╭──

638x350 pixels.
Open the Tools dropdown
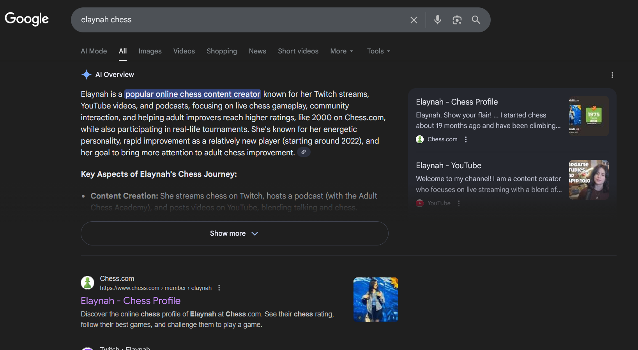(x=378, y=51)
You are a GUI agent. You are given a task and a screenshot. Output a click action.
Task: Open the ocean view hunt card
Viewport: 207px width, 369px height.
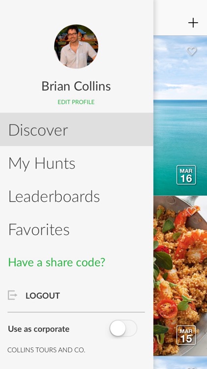[180, 115]
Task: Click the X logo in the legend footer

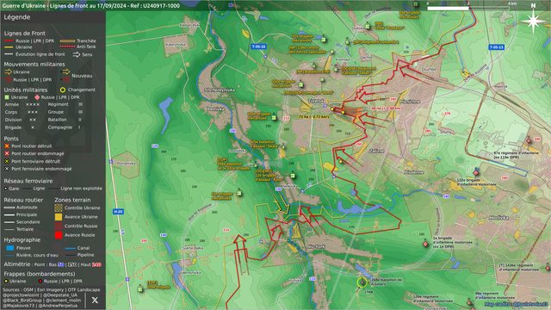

╰──

WHAT TO PRODUCE: Every entry should be returned exactly as written, minus the pictures.

ANSWER SPACE:
638x350 pixels.
Open the Tools dropdown
(x=378, y=51)
You are a GUI agent. You are given a task and a screenshot. Output a click action.
Task: Open the ocean view hunt card
Viewport: 207px width, 369px height.
[180, 115]
Task: Click the X logo in the legend footer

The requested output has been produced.